Configure Audit Policies

Introduction

Welcome to the Configure Audit Policies Practice Lab. In this module you will be provided with the instructions and devices needed to develop your hands-on skills.

Learning Outcomes

In this module, you will complete the following exercises:

• Exercise 1 - Manage Audit Policies

After completing this lab, you will be able to:

• View default audit policies
• Enable auditing for specific events
• Find out where audit information is saved and how to secure audit information

Exam Objectives

The following exam objectives are covered in this lab:

• Understand file and print services - auditing
• Understand troubleshooting methodology - Event Viewer, event filtering, default logs

Lab Duration

It will take approximately 45 minutes to complete this lab.

Exercise 1 - Manage Audit Policies

Auditing is the process of collecting log files that describe activities that transpire on Windows computers. The recorded Windows log files are classified into four types, namely: system, application, security, and setup.
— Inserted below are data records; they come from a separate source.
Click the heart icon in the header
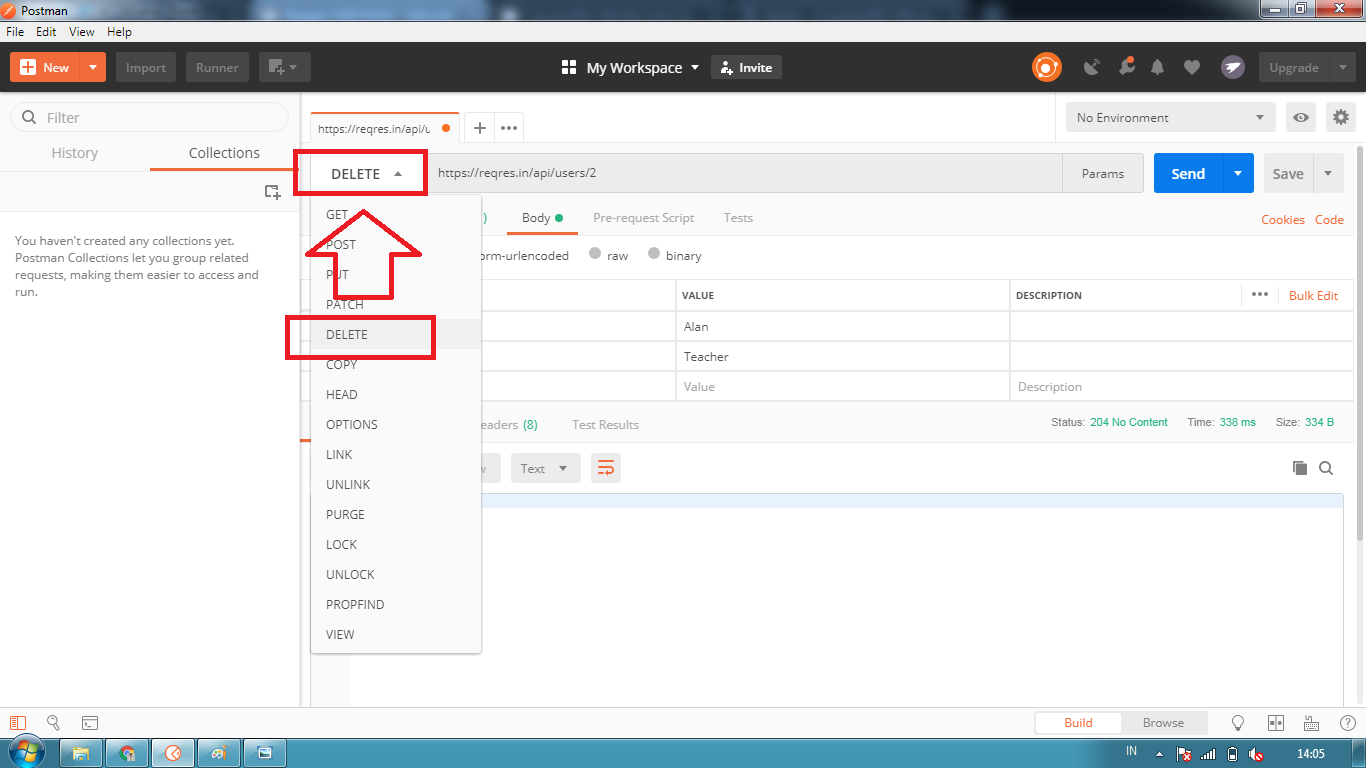The width and height of the screenshot is (1366, 768). pos(1192,67)
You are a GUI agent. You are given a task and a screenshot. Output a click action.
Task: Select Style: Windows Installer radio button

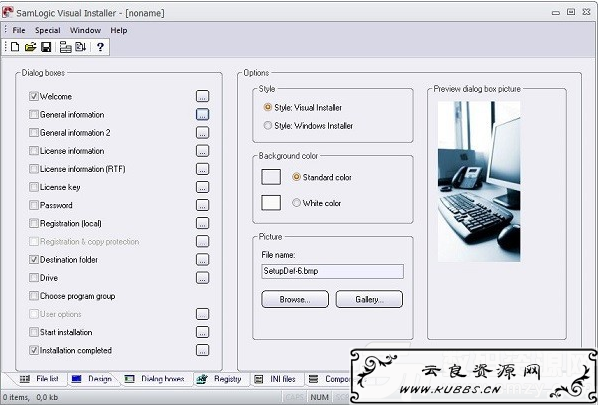pos(268,125)
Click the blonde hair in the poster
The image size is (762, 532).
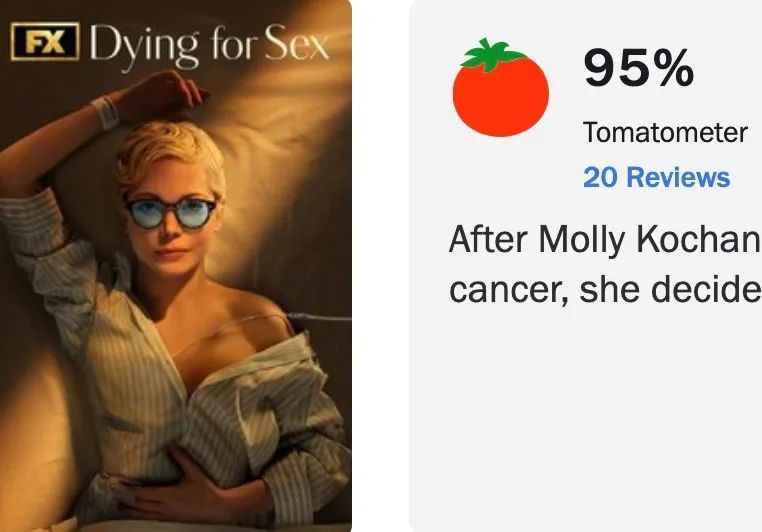171,155
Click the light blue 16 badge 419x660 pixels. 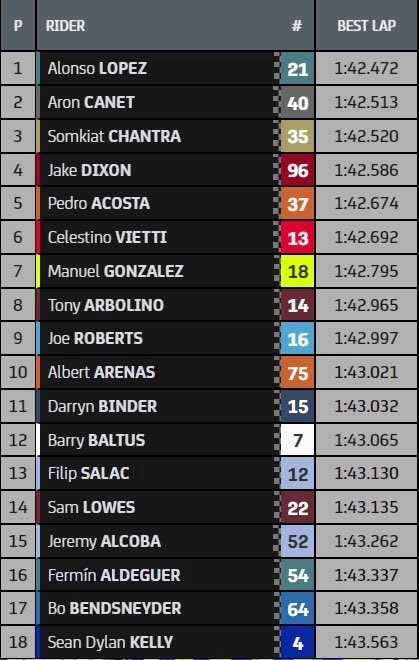click(x=297, y=339)
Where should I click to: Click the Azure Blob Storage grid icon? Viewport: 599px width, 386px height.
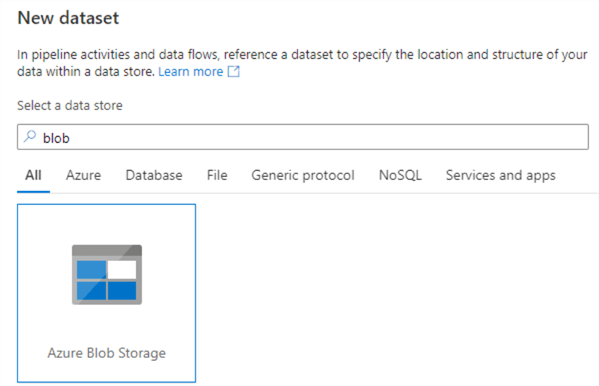(x=107, y=275)
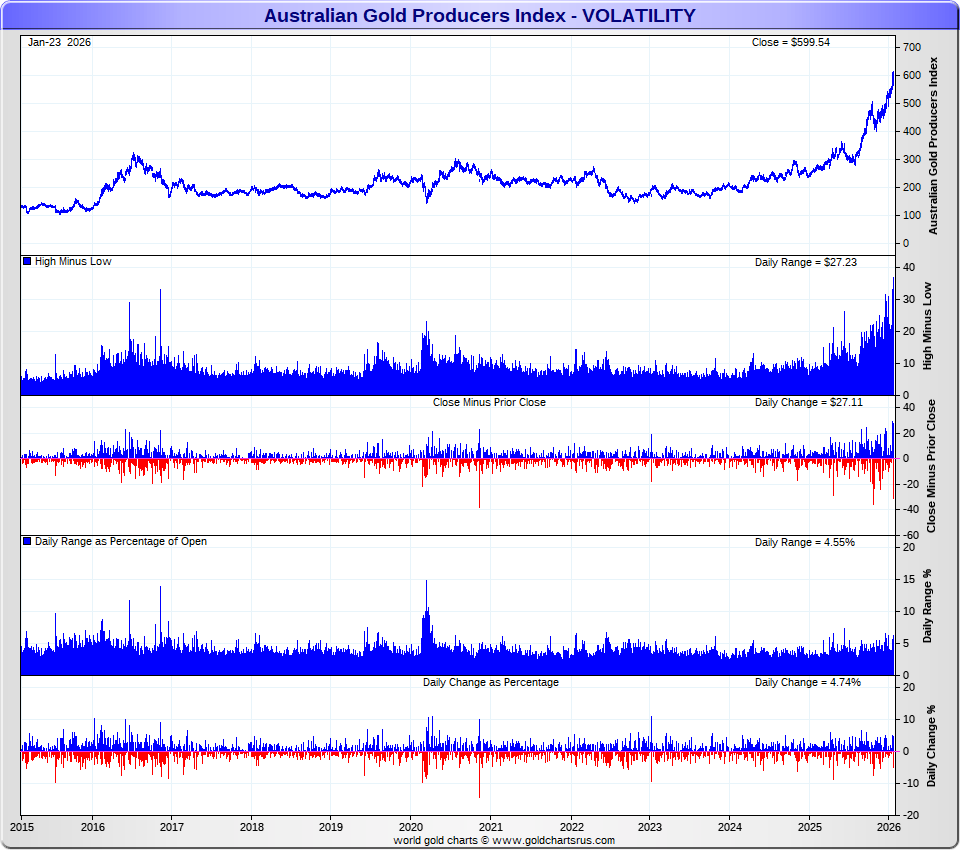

The System log record events logged by Windows system components such as a device driver that failed to initialize during a start-up.
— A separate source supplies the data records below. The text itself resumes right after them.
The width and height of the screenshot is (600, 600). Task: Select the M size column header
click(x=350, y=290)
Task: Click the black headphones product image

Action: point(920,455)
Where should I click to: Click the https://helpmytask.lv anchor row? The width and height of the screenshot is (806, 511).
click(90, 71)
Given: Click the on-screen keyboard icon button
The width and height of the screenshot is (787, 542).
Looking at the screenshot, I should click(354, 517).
The Application log records events logged by programs. For Windows Server, this log type refers to activities reported by server-based programs such as a messaging system like Exchange Server.

The Security log records security events, namely: logon attempts and resource usages such as creating folders, files, and other objects.

The Setup log record event when a Microsoft Standalone Update or “.msu” file like Remote Server Administration Tools or RSAT is installed.

In this exercise, you will examine the default audit policies that are enabled in Windows, view logon events and enable object access auditing.